Turkish football clubs are set to found a corporation to organize top-flight football, embracing the English Premier League model, daily Hürriyet reported yesterday.

According to the plan, Turkey’s Super League will be administrated the way England’s lucrative top-flight football organization is managed. A corporation would be founded by the Union of Clubs, the entity formed by the chairmen of 18 top-flight teams.

The organization scheme was presented to Youth and Sports Minister Suat Kılıç at a meeting on Dec. 25 by former Galatasaray vice president Mehmet Helvacı.

“The organization of the Super League is held by the Turkish Football Federation and the Union of Clubs has no function,” Helvacı told Hürriyet. “In the new structure, there will be a corporation and all the clubs will be stakeholders of this private company. All the benefits would be distributed to the stakeholders. Teams relegated from the Super League would sell their stakes to the ones who are promoted.”

The plan is inspired by the English Premier League, which became the world’s most lucrative national football competition thanks to its business plan.

In 1992, the clubs in the Football League First Division made the decision to turn the competition into the Premier League to break away from The Football League, which was originally founded in 1888, and take advantage of a lucrative television rights deal. Broadcasting rights of the English Premier League will be worth 3 billion pounds as of 2013-14.

Boosting incomes

The Turkish Super League hopes “to increase its broadcast rights” with the new plan, the daily reported. In 2010, Digiturk bought the broadcasting rights of the Super League for four years, with a yearly $321 million deal.

The key to the sustainability of this project is “transparency,” according to İbrahim Altınsay, sports pundit and former Beşiktaş board member.

“The Premier League plan could be adapted to Turkish football, and it could be lucrative and entertaining,” Altınsay told CNNTürk television channel. “But that company should be transparent, it should be open to being supervised, and it should be lucrative.”

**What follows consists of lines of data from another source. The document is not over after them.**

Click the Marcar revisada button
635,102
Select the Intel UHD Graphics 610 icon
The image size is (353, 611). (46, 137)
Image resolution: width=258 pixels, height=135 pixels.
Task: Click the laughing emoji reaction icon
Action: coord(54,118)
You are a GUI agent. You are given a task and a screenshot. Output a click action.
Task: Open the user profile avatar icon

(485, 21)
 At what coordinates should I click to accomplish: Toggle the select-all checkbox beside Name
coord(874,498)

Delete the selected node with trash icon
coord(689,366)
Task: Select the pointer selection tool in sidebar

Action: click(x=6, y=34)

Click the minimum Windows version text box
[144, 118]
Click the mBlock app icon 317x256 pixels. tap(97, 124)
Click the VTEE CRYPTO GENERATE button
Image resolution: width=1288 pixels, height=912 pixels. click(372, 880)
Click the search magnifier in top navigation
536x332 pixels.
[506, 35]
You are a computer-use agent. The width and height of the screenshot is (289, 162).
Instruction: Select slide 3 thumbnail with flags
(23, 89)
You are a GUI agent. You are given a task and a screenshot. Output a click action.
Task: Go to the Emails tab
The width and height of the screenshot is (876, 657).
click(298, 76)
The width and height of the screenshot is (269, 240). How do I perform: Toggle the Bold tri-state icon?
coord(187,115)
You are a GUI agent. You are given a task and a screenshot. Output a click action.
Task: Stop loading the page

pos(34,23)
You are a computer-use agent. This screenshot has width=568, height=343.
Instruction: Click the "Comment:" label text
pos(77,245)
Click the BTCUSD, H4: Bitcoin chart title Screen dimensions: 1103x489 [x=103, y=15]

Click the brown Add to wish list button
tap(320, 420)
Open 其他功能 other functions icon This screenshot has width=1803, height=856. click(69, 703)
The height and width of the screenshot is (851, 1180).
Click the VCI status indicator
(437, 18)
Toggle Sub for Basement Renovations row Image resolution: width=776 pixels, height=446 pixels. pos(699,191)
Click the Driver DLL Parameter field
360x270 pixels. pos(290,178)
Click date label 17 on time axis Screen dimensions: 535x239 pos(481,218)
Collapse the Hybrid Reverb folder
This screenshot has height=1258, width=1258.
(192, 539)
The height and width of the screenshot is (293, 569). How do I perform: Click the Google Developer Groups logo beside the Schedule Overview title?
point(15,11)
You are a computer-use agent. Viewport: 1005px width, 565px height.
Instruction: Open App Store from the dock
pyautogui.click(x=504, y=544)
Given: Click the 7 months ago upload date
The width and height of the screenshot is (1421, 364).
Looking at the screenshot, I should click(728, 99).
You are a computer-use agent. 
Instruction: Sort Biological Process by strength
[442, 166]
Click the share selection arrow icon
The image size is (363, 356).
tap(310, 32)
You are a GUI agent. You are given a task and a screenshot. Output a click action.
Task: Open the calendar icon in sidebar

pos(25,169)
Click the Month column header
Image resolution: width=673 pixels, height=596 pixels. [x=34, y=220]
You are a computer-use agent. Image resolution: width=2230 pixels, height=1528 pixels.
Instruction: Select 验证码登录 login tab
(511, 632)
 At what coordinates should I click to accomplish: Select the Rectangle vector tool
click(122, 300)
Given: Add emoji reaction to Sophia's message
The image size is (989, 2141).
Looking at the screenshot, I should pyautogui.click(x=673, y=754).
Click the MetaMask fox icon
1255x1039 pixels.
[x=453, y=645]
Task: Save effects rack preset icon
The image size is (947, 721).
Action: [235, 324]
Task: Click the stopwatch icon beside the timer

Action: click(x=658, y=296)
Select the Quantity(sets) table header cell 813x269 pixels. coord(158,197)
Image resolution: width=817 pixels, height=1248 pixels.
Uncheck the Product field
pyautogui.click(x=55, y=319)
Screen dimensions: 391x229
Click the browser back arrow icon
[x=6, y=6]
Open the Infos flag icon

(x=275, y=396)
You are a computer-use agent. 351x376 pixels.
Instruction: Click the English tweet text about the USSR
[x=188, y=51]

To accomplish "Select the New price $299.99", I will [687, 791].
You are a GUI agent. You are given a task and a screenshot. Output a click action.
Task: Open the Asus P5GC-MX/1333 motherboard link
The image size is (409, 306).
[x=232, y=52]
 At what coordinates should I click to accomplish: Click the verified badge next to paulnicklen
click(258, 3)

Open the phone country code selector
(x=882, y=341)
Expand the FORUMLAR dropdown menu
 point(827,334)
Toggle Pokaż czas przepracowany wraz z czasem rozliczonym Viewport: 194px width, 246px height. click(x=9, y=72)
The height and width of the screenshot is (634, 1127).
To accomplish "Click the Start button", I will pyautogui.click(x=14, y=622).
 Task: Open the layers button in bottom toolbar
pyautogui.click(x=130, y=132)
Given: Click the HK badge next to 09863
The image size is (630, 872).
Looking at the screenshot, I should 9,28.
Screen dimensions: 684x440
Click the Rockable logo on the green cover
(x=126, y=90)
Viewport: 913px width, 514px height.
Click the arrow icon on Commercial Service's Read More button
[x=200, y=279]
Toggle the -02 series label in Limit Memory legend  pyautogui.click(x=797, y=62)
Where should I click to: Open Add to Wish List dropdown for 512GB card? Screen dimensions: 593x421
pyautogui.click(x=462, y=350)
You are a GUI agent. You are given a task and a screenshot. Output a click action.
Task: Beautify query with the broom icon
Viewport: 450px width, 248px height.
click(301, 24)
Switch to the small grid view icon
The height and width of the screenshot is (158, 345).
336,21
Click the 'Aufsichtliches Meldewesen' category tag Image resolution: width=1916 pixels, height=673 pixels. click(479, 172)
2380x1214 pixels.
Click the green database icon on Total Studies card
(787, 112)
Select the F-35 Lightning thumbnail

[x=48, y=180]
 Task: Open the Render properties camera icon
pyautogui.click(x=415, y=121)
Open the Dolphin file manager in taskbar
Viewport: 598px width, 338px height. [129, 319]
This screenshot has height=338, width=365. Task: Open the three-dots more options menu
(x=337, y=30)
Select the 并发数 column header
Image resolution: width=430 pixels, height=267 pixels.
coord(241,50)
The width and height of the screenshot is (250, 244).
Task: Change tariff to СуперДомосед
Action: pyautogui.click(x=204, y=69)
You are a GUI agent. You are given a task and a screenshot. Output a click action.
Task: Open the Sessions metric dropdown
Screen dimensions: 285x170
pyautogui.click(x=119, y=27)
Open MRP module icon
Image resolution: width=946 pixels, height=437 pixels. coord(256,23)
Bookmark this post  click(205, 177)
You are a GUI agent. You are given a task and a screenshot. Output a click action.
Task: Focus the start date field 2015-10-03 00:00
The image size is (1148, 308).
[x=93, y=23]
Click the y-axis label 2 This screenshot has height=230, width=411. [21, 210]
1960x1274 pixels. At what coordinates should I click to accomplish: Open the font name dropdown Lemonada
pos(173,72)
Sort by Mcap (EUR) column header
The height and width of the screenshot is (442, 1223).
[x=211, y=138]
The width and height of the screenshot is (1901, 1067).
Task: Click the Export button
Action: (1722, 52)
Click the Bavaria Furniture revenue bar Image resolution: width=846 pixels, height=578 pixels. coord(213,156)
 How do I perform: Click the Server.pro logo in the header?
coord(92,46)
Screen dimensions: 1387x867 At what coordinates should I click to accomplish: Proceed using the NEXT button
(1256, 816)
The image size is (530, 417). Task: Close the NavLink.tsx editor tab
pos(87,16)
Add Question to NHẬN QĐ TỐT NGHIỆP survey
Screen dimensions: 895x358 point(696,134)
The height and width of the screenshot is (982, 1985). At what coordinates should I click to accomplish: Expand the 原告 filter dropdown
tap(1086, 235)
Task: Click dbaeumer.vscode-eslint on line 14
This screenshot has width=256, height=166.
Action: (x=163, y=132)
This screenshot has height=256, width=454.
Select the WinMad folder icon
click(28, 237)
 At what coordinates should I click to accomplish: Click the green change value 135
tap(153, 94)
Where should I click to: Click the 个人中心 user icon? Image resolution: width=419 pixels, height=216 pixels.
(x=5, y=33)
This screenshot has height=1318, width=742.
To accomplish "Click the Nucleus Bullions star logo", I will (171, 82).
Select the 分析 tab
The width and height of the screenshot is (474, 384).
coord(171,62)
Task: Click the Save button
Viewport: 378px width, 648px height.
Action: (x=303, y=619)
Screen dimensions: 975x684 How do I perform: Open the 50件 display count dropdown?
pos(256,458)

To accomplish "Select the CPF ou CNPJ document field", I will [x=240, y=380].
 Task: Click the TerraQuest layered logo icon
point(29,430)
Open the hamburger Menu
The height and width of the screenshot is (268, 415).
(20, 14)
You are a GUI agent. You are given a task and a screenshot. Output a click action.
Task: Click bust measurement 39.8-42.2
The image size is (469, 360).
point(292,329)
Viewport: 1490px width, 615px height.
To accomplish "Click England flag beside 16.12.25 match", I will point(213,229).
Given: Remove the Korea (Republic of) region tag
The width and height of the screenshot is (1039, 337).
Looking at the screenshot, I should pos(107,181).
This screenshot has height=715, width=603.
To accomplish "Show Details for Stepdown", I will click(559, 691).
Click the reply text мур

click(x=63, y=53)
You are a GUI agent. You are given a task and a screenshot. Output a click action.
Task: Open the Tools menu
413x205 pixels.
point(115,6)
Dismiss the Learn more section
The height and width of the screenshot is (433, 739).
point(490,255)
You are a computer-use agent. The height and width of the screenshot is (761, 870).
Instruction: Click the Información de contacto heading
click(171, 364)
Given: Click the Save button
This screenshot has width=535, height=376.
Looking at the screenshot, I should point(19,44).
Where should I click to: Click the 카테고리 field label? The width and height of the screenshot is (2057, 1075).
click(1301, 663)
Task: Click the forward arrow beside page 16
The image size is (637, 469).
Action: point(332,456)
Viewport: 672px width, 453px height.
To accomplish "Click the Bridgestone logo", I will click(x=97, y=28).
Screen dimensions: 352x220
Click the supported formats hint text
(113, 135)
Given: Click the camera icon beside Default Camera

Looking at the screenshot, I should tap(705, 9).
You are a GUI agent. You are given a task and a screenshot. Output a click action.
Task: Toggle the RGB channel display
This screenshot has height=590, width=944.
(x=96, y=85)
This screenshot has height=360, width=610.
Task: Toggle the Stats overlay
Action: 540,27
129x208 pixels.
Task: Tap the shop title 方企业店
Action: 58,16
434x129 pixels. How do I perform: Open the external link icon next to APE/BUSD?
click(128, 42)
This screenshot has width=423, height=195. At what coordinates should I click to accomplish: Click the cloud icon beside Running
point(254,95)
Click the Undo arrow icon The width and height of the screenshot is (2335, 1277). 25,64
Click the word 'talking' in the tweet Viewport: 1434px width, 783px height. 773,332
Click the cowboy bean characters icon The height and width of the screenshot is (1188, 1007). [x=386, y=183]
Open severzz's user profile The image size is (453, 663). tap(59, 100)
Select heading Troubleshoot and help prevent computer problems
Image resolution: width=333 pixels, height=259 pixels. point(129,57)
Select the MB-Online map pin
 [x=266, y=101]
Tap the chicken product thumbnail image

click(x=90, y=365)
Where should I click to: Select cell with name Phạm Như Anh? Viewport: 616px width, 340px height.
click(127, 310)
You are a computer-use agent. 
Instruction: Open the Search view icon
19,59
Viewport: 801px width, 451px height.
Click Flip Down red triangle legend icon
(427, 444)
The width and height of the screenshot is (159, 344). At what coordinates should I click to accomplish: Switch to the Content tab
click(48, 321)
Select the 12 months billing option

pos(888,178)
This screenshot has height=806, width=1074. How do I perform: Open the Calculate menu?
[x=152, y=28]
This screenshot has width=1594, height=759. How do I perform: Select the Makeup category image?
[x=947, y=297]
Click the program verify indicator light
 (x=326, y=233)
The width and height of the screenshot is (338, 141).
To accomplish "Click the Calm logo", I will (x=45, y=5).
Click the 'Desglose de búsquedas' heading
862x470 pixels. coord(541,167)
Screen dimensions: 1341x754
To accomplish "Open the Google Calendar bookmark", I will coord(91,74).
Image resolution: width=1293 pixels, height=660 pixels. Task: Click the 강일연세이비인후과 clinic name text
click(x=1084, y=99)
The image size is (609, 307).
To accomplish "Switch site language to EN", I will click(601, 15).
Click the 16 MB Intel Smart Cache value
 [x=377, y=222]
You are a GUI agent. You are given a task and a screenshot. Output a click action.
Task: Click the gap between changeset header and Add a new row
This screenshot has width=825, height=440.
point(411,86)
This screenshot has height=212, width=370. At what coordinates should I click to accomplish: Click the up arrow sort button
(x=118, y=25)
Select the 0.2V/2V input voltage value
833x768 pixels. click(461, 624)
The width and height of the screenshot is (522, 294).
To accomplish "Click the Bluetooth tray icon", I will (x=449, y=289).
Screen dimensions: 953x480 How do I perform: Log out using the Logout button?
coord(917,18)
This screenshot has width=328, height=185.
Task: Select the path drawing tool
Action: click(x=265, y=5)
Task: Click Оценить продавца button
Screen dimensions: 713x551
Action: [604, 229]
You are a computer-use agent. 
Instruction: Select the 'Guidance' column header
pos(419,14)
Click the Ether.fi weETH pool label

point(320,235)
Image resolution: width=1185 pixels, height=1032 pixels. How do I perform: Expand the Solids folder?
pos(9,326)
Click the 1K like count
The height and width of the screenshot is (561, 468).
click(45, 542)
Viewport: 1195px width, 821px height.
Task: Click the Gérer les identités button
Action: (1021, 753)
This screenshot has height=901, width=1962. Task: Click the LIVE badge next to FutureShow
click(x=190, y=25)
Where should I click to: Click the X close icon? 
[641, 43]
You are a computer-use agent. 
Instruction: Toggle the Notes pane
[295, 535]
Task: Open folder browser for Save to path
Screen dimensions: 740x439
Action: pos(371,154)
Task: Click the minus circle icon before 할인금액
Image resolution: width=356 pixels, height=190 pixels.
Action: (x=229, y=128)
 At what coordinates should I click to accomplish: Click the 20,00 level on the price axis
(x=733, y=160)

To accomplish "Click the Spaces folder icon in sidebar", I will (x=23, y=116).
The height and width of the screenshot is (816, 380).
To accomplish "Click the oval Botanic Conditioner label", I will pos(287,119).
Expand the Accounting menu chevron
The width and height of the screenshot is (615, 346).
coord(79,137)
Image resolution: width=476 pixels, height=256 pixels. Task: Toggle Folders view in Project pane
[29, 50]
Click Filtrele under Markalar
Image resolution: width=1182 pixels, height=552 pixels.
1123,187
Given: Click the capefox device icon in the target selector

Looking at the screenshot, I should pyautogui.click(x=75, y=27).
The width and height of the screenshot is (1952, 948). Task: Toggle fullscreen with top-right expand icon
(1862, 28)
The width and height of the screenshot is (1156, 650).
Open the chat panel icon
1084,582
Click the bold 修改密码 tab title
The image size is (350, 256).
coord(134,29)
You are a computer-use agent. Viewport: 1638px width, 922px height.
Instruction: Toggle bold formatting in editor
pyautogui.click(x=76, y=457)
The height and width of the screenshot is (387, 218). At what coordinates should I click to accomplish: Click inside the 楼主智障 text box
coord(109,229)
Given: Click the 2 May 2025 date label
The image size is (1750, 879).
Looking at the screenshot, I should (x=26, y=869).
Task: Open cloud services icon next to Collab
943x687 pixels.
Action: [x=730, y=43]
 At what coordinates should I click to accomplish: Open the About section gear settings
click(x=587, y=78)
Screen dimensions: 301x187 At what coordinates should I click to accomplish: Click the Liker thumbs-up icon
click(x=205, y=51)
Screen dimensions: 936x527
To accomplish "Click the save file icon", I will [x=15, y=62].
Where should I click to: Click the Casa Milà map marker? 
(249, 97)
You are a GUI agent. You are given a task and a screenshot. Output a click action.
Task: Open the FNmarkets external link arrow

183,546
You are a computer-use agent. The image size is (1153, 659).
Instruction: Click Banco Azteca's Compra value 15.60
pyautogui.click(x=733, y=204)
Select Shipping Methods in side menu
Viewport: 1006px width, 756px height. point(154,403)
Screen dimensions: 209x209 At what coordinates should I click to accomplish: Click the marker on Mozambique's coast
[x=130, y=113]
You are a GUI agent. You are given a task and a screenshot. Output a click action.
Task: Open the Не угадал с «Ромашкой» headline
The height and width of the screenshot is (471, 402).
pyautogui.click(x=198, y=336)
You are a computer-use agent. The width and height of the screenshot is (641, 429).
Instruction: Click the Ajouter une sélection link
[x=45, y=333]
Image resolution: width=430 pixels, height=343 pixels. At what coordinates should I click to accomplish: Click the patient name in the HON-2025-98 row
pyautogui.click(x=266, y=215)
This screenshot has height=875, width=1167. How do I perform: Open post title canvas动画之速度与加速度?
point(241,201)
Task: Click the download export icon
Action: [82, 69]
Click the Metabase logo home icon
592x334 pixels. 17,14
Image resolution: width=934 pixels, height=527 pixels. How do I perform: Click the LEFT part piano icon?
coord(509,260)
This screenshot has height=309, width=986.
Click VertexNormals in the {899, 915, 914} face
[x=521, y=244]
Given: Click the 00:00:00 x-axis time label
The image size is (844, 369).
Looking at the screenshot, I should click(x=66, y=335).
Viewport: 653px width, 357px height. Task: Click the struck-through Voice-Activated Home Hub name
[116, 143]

The plan aims to boost the income in football and help Turkish football clubs, the overwhelming majority of which are struggling under heavy debts.

According to the daily, the federation chairman, Yıldırım Demirören, and the Union of Clubs head, Halil Ünal, asked Kılıç to help the clubs make a clean break and ask for the clearance of the clubs’ tax debts.
Kılıç reportedly rejected the idea. “How can I ask the finance minister that? The clubs’ tax debts were cleared twice.”

The minister then agreed to work in cooperation with the clubs and said the clubs should assure the Finance Ministry that their financial situation would be healthier and would never ask for debt clearances in the future.

In the English Premier League, clubs share 50 percent of the total broadcasting income equally. A quarter is distributed to the clubs based on the number of games shown live on television, and the remaining 25 percent is distributed depending on their seasonal performances in the competition.
Unlike the English Football Association (FA), “the Turkish Football Federation will get 10 percent of the broadcasting rights.”

However, in organizing the game, the federation will continue to oversee the league and the appointment of the referees with its sub-commissions.